_WRITTEN TASK_.
Copy the data below line for line, with no changes.

───── RECORDED INFORMATION

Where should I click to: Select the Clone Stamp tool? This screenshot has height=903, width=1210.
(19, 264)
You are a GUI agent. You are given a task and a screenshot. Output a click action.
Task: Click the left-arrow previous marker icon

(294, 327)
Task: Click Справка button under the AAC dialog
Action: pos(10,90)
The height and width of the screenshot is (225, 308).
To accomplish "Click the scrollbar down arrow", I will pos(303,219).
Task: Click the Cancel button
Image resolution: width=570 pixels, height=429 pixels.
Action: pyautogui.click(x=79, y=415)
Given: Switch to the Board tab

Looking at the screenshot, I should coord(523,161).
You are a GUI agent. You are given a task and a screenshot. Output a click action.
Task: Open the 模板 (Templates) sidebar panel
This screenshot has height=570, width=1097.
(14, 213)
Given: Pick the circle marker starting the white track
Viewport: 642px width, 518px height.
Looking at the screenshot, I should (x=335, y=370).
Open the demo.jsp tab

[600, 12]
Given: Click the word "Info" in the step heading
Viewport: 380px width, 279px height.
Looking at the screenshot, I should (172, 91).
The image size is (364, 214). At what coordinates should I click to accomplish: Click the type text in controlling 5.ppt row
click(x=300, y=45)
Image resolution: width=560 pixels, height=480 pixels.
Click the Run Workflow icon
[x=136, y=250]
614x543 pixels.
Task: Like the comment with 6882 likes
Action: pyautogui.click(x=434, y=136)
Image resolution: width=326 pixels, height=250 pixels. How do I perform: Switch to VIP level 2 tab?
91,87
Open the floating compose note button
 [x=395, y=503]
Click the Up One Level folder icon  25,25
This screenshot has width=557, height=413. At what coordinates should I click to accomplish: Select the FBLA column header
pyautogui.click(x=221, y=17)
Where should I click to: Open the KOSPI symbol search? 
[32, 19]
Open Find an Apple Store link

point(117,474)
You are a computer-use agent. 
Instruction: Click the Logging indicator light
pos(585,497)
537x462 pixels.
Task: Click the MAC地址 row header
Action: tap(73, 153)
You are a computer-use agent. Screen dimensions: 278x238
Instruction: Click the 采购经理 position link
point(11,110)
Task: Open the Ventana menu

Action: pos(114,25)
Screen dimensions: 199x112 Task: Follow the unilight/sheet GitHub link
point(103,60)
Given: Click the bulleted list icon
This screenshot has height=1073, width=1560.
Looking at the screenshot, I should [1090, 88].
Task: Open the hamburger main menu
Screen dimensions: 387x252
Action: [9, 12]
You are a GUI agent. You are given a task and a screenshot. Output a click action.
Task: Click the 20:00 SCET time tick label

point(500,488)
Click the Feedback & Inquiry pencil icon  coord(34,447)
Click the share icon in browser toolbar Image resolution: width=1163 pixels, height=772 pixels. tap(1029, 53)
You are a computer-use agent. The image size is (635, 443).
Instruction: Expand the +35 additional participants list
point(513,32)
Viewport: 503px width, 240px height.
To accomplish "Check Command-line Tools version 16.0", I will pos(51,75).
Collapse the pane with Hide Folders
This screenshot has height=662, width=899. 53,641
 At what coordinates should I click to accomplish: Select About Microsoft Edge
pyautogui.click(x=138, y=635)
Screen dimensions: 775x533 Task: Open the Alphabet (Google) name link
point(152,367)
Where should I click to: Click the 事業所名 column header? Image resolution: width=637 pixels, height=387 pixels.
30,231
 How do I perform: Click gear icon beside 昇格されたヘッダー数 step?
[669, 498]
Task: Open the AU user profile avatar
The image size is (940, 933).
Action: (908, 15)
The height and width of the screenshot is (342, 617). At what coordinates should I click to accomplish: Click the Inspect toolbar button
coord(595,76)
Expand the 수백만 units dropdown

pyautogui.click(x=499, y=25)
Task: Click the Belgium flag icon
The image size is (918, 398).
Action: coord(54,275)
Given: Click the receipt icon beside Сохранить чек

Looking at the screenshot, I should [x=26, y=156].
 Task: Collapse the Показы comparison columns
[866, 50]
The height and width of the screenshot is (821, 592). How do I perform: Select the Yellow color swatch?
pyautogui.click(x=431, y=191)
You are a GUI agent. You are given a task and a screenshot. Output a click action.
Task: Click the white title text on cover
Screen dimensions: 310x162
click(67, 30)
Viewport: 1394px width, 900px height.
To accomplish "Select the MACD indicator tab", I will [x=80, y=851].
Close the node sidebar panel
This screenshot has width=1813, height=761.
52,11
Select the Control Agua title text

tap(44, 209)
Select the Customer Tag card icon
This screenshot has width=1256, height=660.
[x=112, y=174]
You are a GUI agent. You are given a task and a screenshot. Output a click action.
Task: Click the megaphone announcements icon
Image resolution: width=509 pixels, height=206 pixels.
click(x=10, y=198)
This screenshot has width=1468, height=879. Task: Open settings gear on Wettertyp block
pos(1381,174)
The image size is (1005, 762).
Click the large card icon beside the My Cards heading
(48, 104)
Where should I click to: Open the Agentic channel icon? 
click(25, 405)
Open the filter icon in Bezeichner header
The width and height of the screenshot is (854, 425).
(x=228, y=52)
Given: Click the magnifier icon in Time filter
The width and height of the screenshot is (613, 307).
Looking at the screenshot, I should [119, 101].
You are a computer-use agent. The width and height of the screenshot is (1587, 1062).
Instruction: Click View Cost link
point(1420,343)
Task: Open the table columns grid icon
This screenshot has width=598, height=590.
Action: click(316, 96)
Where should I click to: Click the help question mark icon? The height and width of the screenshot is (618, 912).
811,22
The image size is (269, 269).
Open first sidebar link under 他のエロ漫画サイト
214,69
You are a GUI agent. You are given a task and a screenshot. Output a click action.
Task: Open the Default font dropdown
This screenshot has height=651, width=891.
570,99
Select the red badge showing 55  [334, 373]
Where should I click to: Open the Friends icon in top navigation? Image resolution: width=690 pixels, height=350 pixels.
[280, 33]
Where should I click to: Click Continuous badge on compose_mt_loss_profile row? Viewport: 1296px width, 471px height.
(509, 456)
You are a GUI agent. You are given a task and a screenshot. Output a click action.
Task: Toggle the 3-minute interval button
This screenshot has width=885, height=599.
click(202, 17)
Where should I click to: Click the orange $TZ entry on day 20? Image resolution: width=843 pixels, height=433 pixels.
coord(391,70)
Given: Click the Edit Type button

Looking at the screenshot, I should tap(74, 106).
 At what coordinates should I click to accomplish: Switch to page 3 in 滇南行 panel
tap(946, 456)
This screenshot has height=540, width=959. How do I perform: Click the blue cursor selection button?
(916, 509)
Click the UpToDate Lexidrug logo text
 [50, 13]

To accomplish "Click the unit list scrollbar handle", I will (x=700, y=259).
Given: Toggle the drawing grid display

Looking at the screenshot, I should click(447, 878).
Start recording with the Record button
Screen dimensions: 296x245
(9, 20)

──────────

_REPLY_.
Where should I click to: Select the Clone Stamp tool? This screenshot has height=903, width=1210.
(19, 264)
You are a GUI agent. You are given a task and a screenshot. Output a click action.
Task: Click the left-arrow previous marker icon

(294, 327)
Task: Click Справка button under the AAC dialog
Action: pos(10,90)
The height and width of the screenshot is (225, 308).
To accomplish "Click the scrollbar down arrow", I will pos(303,219).
Task: Click the Cancel button
Image resolution: width=570 pixels, height=429 pixels.
Action: pyautogui.click(x=79, y=415)
Given: Switch to the Board tab

Looking at the screenshot, I should coord(523,161).
You are a GUI agent. You are given a task and a screenshot. Output a click action.
Task: Open the 模板 (Templates) sidebar panel
This screenshot has height=570, width=1097.
(14, 213)
Given: Pick the circle marker starting the white track
Viewport: 642px width, 518px height.
Looking at the screenshot, I should (x=335, y=370).
Open the demo.jsp tab

[600, 12]
Given: Click the word "Info" in the step heading
Viewport: 380px width, 279px height.
Looking at the screenshot, I should (172, 91).
The image size is (364, 214). At what coordinates should I click to accomplish: Click the type text in controlling 5.ppt row
click(x=300, y=45)
Image resolution: width=560 pixels, height=480 pixels.
Click the Run Workflow icon
[x=136, y=250]
614x543 pixels.
Task: Like the comment with 6882 likes
Action: pyautogui.click(x=434, y=136)
Image resolution: width=326 pixels, height=250 pixels. How do I perform: Switch to VIP level 2 tab?
91,87
Open the floating compose note button
 [x=395, y=503]
Click the Up One Level folder icon  25,25
This screenshot has width=557, height=413. At what coordinates should I click to accomplish: Select the FBLA column header
pyautogui.click(x=221, y=17)
Where should I click to: Open the KOSPI symbol search? 
[32, 19]
Open Find an Apple Store link

point(117,474)
You are a computer-use agent. 
Instruction: Click the Logging indicator light
pos(585,497)
537x462 pixels.
Task: Click the MAC地址 row header
Action: tap(73, 153)
You are a computer-use agent. Screen dimensions: 278x238
Instruction: Click the 采购经理 position link
point(11,110)
Task: Open the Ventana menu

Action: pos(114,25)
Screen dimensions: 199x112 Task: Follow the unilight/sheet GitHub link
point(103,60)
Given: Click the bulleted list icon
This screenshot has height=1073, width=1560.
Looking at the screenshot, I should [1090, 88].
Task: Open the hamburger main menu
Screen dimensions: 387x252
Action: [9, 12]
You are a GUI agent. You are given a task and a screenshot. Output a click action.
Task: Click the 20:00 SCET time tick label

point(500,488)
Click the Feedback & Inquiry pencil icon  coord(34,447)
Click the share icon in browser toolbar Image resolution: width=1163 pixels, height=772 pixels. tap(1029, 53)
You are a computer-use agent. The image size is (635, 443).
Instruction: Expand the +35 additional participants list
point(513,32)
Viewport: 503px width, 240px height.
To accomplish "Check Command-line Tools version 16.0", I will pos(51,75).
Collapse the pane with Hide Folders
This screenshot has height=662, width=899. 53,641
 At what coordinates should I click to accomplish: Select About Microsoft Edge
pyautogui.click(x=138, y=635)
Screen dimensions: 775x533 Task: Open the Alphabet (Google) name link
point(152,367)
Where should I click to: Click the 事業所名 column header? Image resolution: width=637 pixels, height=387 pixels.
30,231
 How do I perform: Click gear icon beside 昇格されたヘッダー数 step?
[669, 498]
Task: Open the AU user profile avatar
The image size is (940, 933).
Action: (908, 15)
The height and width of the screenshot is (342, 617). At what coordinates should I click to accomplish: Click the Inspect toolbar button
coord(595,76)
Expand the 수백만 units dropdown

pyautogui.click(x=499, y=25)
Task: Click the Belgium flag icon
The image size is (918, 398).
Action: coord(54,275)
Given: Click the receipt icon beside Сохранить чек

Looking at the screenshot, I should [x=26, y=156].
 Task: Collapse the Показы comparison columns
[866, 50]
The height and width of the screenshot is (821, 592). How do I perform: Select the Yellow color swatch?
pyautogui.click(x=431, y=191)
You are a GUI agent. You are given a task and a screenshot. Output a click action.
Task: Click the white title text on cover
Screen dimensions: 310x162
click(67, 30)
Viewport: 1394px width, 900px height.
To accomplish "Select the MACD indicator tab", I will [x=80, y=851].
Close the node sidebar panel
This screenshot has width=1813, height=761.
52,11
Select the Control Agua title text

tap(44, 209)
Select the Customer Tag card icon
This screenshot has width=1256, height=660.
[x=112, y=174]
You are a GUI agent. You are given a task and a screenshot. Output a click action.
Task: Click the megaphone announcements icon
Image resolution: width=509 pixels, height=206 pixels.
click(x=10, y=198)
This screenshot has width=1468, height=879. Task: Open settings gear on Wettertyp block
pos(1381,174)
The image size is (1005, 762).
Click the large card icon beside the My Cards heading
(48, 104)
Where should I click to: Open the Agentic channel icon? 
click(25, 405)
Open the filter icon in Bezeichner header
The width and height of the screenshot is (854, 425).
(x=228, y=52)
Given: Click the magnifier icon in Time filter
The width and height of the screenshot is (613, 307).
Looking at the screenshot, I should [119, 101].
You are a computer-use agent. The width and height of the screenshot is (1587, 1062).
Instruction: Click View Cost link
point(1420,343)
Task: Open the table columns grid icon
This screenshot has width=598, height=590.
Action: click(316, 96)
Where should I click to: Click the help question mark icon? The height and width of the screenshot is (618, 912).
811,22
The image size is (269, 269).
Open first sidebar link under 他のエロ漫画サイト
214,69
You are a GUI agent. You are given a task and a screenshot. Output a click action.
Task: Open the Default font dropdown
This screenshot has height=651, width=891.
570,99
Select the red badge showing 55  [334, 373]
Where should I click to: Open the Friends icon in top navigation? Image resolution: width=690 pixels, height=350 pixels.
[280, 33]
Where should I click to: Click Continuous badge on compose_mt_loss_profile row? Viewport: 1296px width, 471px height.
(509, 456)
You are a GUI agent. You are given a task and a screenshot. Output a click action.
Task: Toggle the 3-minute interval button
This screenshot has width=885, height=599.
click(202, 17)
Where should I click to: Click the orange $TZ entry on day 20? Image resolution: width=843 pixels, height=433 pixels.
coord(391,70)
Given: Click the Edit Type button

Looking at the screenshot, I should tap(74, 106).
 At what coordinates should I click to accomplish: Switch to page 3 in 滇南行 panel
tap(946, 456)
This screenshot has height=540, width=959. How do I perform: Click the blue cursor selection button?
(916, 509)
Click the UpToDate Lexidrug logo text
 [50, 13]

To accomplish "Click the unit list scrollbar handle", I will (x=700, y=259).
Given: Toggle the drawing grid display

Looking at the screenshot, I should click(447, 878).
Start recording with the Record button
Screen dimensions: 296x245
(9, 20)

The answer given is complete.